Lürzer's Archiv

  • Home
  • Search
  • Submit Work
  • Profiles
  • Ranking
  • Magazine
  • Students
  • Shop
  • Log in
links
mitte
rechts
logo

Francois Robert – Left Behind

By Anne Telford.

 

It’s a big existential question: In the end what do we leave behind? Human evidence. Proof that someone passed this way and dropped, or left, or stumbled and lost, something that defined them in some way. Perhaps it was only a shirt, or a tattered page of a book. Some small thing allowed on the passage through a hellish desert landscape to one seeking freedom. Those of us armed with expensive cameras capture the light and the majestic geometry of cactus and cloud. A man, woman, or child traversing this landscape is intent only on surviving it and finding a way to stay in America, to work and to send money to those back home.

As the Trump administration continues its unprecedented crackdown on immigration (while overlooking the reality that most Americans cannot, or will not, do the backbreaking work that immigrants perform for substandard wages) concerned citizens in Arizona have continued to provide water and food along the route immigrants take through the desert.

Tucson Samaritans is a humanitarian group that takes water and food into the Sonoran Desert to water stations that can make the difference between life and death to those crossing its treacherous expanse.
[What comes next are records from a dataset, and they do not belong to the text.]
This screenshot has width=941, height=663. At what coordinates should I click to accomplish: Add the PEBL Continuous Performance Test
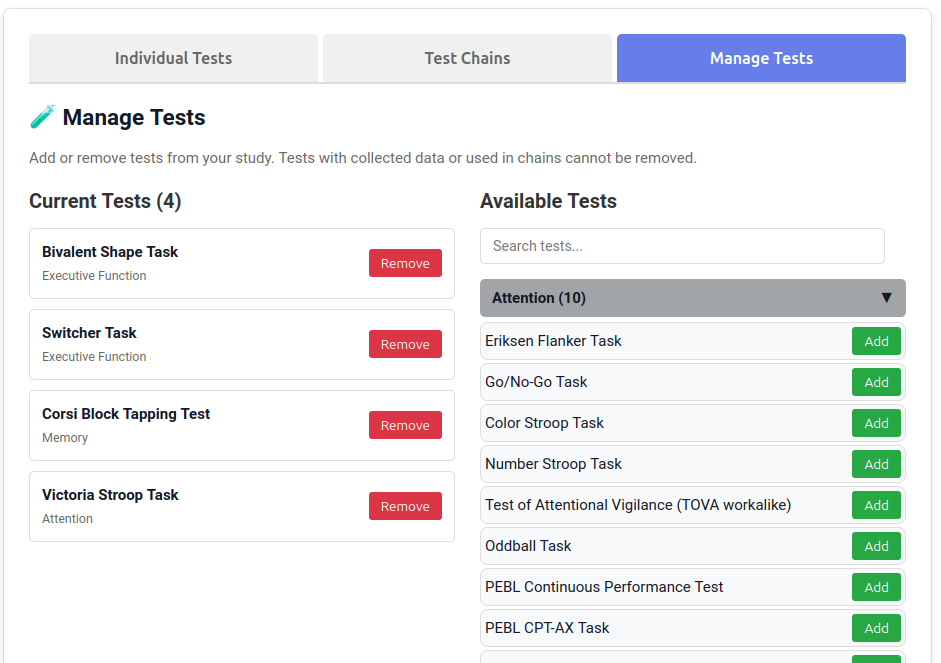click(876, 587)
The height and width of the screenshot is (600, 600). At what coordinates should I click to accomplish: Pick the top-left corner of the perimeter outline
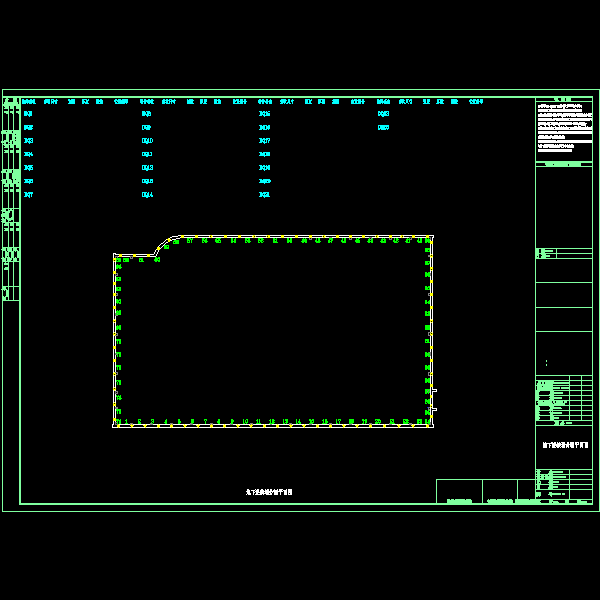pyautogui.click(x=115, y=256)
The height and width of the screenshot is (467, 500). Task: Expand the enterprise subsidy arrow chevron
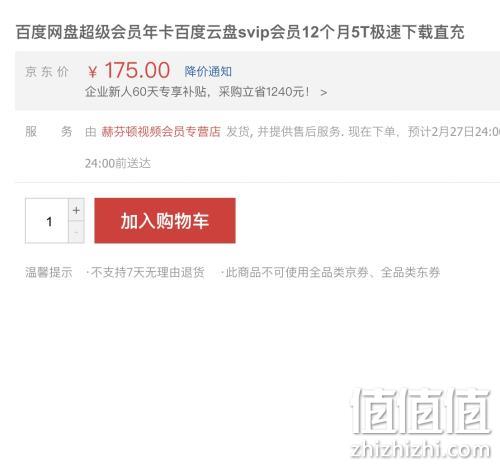(323, 92)
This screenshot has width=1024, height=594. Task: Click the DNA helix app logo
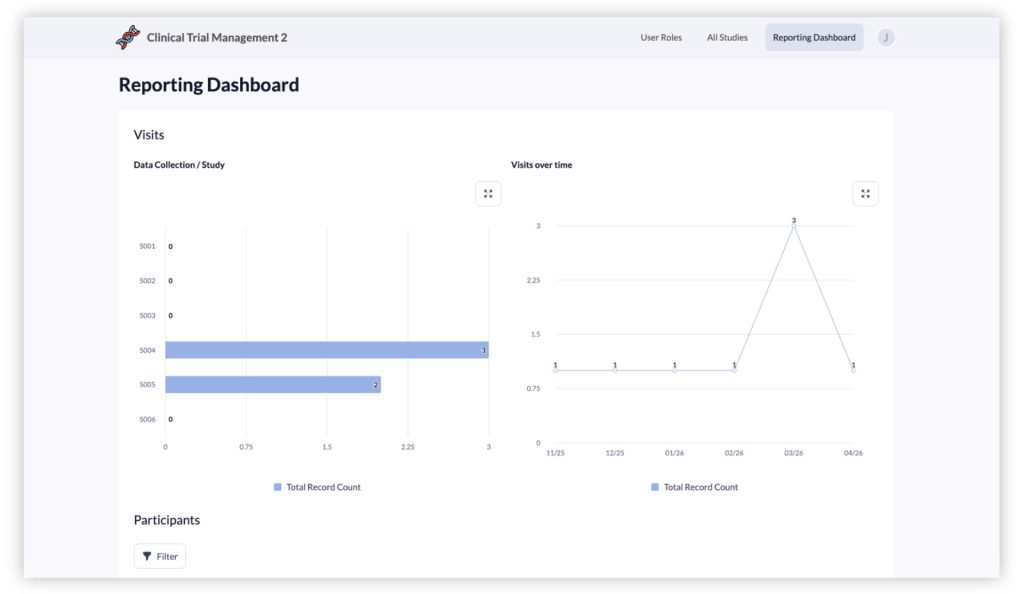coord(127,36)
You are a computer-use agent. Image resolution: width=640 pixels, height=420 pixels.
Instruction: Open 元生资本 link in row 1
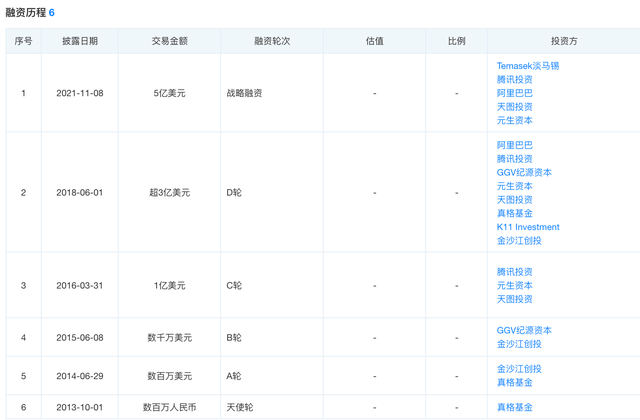[514, 120]
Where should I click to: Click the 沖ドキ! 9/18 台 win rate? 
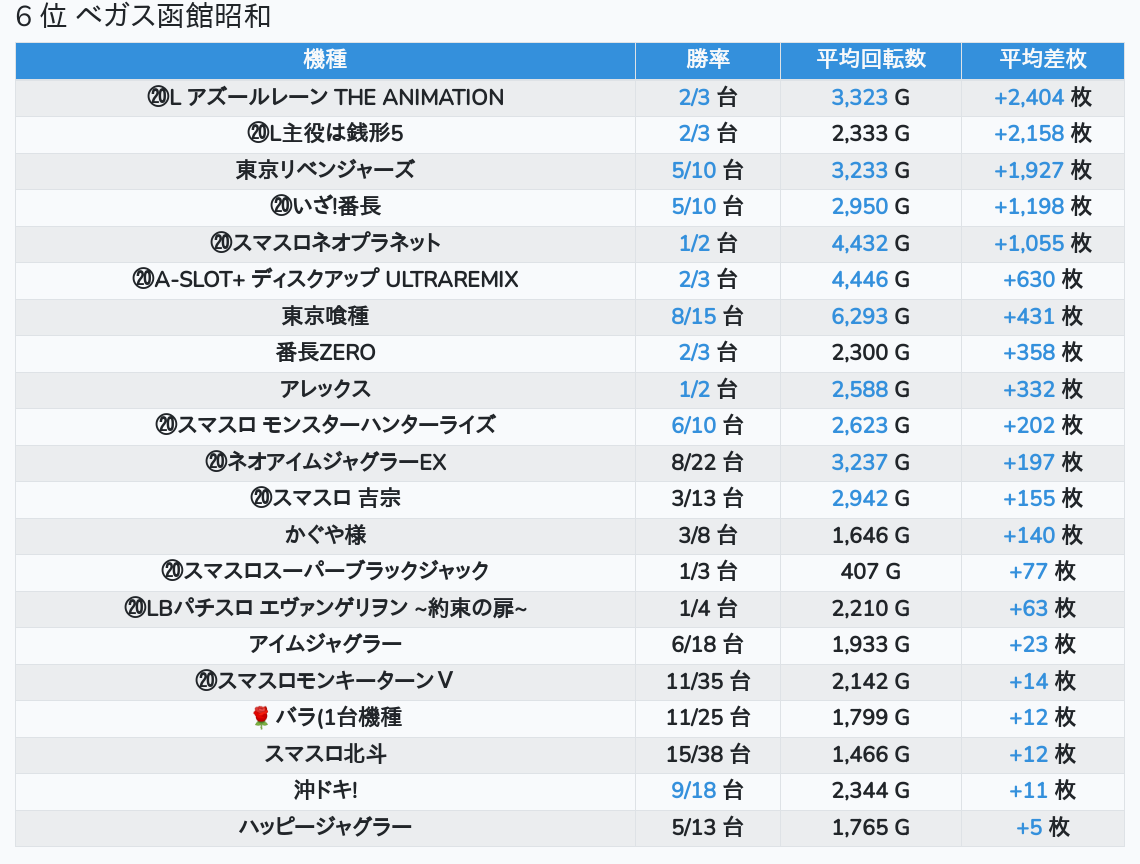point(707,790)
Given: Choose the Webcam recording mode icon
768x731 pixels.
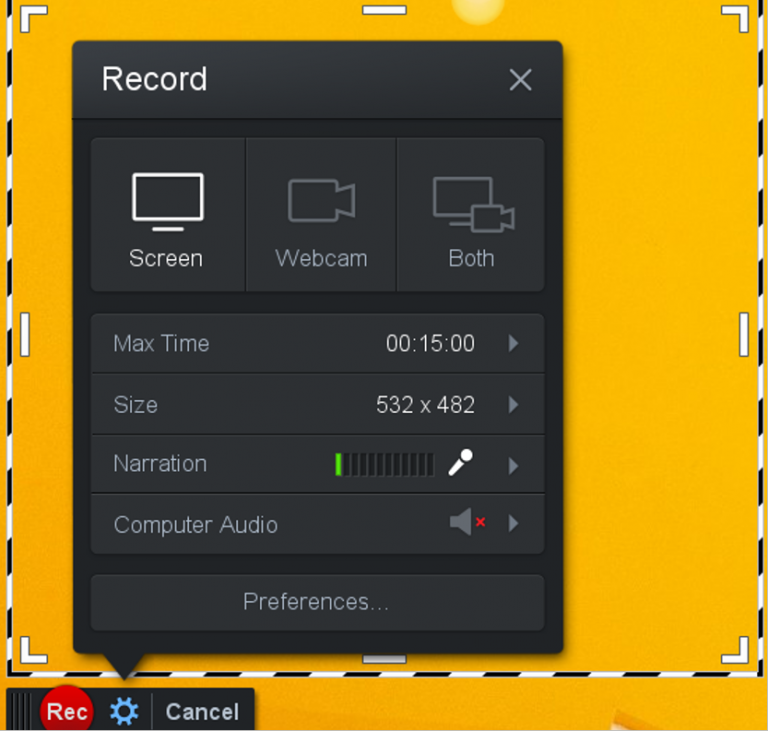Looking at the screenshot, I should [x=321, y=201].
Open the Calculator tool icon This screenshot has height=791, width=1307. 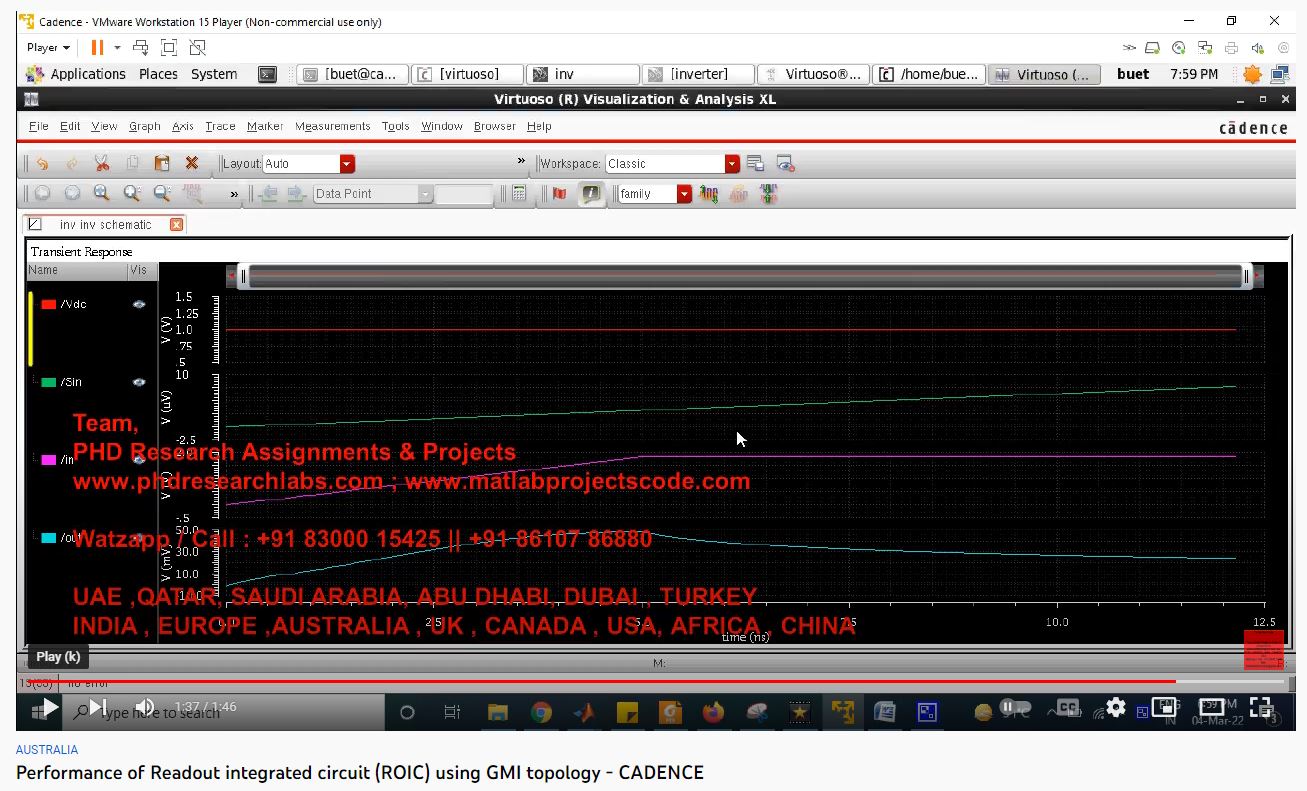click(519, 194)
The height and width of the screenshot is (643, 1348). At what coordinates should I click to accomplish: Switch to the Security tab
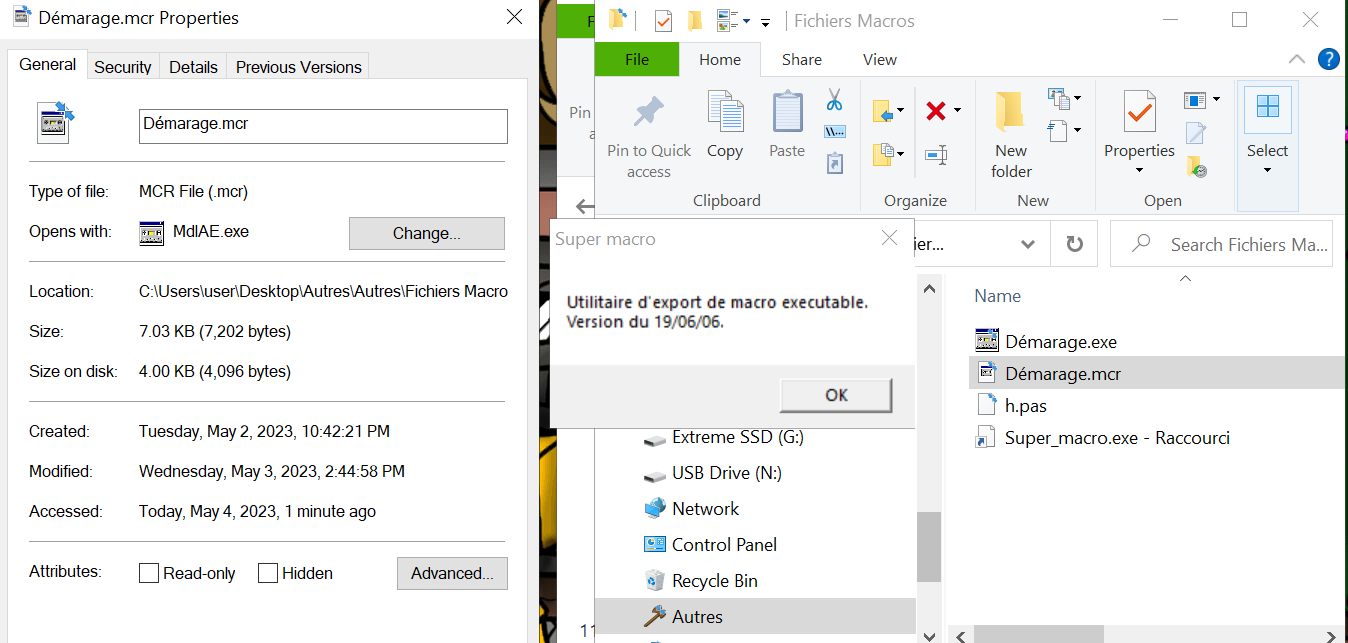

Francois Robert and his wife designer Jane Gittings Robert joined the Samaritans and their humanitarian work with the group led to a body of work he’s titled “Left Behind”, that consists of large-scale photographs of random objects abandoned in the desert. Besides exhibiting this moving body of work, Robert plans a book on the subject as well.

Born in La Chaux-de-Fonds, Switzerland, Francois Robert divides his time between Tucson, AZ and Chicago, IL. The award-winning self-taught photographer is equally renowned for his commercial work and his fine-art photography that covers a wide range of subjects from candid street and travel photographs to nudes and still-lifes. His work has been exhibited internationally and throughout the US. His first book Face to Face sold out here and abroad and was followed by Faces (published by Chronicle Books). His two most recent books are Crosses published by Graphis Press and Stop the Violence.

In 2009, IPA–Lucie International Awards jurors selected his work to be a finalist in the running for International Photographer of the Year. The Lucie Awards recognized Stop the Violence as the overall winner in the Fine Art category from nearly 18,000 submissions and 104 countries across the world.

Robert is a perfect fit for a project of this type. He once spent five weeks photographing skulls in Chicago’s Field Museum of Natural History. “The project really started with someone we met, a Mexican woman who came in and out of Hermosillo to Tucson. She joined the Samaritan group that carries water and food near the border for undocumented immigrants,” he explains. “Jane and I joined the Samaritans; we would carry water as well. We’ve done it for two years. It’s very rough terrain. We collect the bottles they leave behind to recycle. There is a fair amount of students that come and clean the desert.

“A lot of people will leave their backpacks and we will recycle and refill them with food and water,” he adds.

The elegiac quality of these images haunts the viewer. The immigration issue affects our entire social fabric. It gets at the heart of what it means to be an American. The American Dream that has motivated, inspired, and come true for so many people from different countries, cultures, and religions represents the best of this country. Free speech and freedom of worship, inalienable human rights, a land of opportunity for those who work hard—that is what America represents to so many.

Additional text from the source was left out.